COA’s Okon echoed that sentiment: “But if you can’t compare one physician to another, or if those comparisons are invalid, our biggest concern is not the transparency—the data runs the risk of confusing patients. CMS doesn’t have to release this data for the public to have vigilantes out there looking at outliers; this is something they should be doing.
“What we should have expected but didn’t expect was that CMS would be so giddy that it would provide the news outlets plenty of time to develop the tools to easily extract the data,” Okon said. “I think it’s very unfortunate that CMS chose not to release data that physicians can actually check for accuracy. We had no chance for correcting and checking it, or preparing what we should say to our patients.”
Medicare could be just releasing evidence as a way to say, ‘Look, we need to reduce some Medicare expenditures,’” ACCC’s Farber said.
“But the worrisome part for oncology and others, is taking the data in the abstract,” Farber said. “It’s a disservice to everything that our members do and all the people who help treat these cancer patients, to try and make those decisions without looking at the whole picture.”
CMS had the opportunity to spend time and resources focusing on potential fraud, and do that without a public disclosure of all the data, said US Oncology’s Brow.
“If they were really concerned about health care costs, they’d be figuring out how to incentivize more patients to seek care in community settings and physician offices instead of higher-cost hospital settings,” Brow said.
“They’d be looking at the beneficiaries and benefit design for beneficiaries, putting in differential copayments and bill insurance for choosing more expensive are or less expensive care.
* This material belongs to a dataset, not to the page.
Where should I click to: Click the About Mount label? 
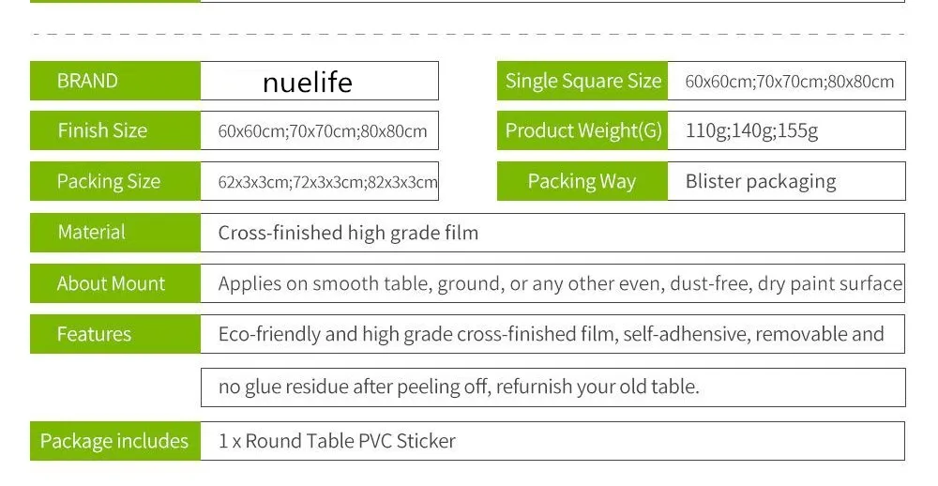click(x=114, y=283)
That would be a much more practical way to get at the cost question.”
Providers will continue to make sure all necessary and relevant parties are educated about the data, Farber said.
“I’m sure groups like US Oncology, ASCO and ourselves will get together to make sure that if it’s members of Congress or the administration at CMS, payors, whomever that we have to talk, that they do understand the full picture,” Farber said. “There’s no rash decision that’s going to be made solely based on the release of this information.”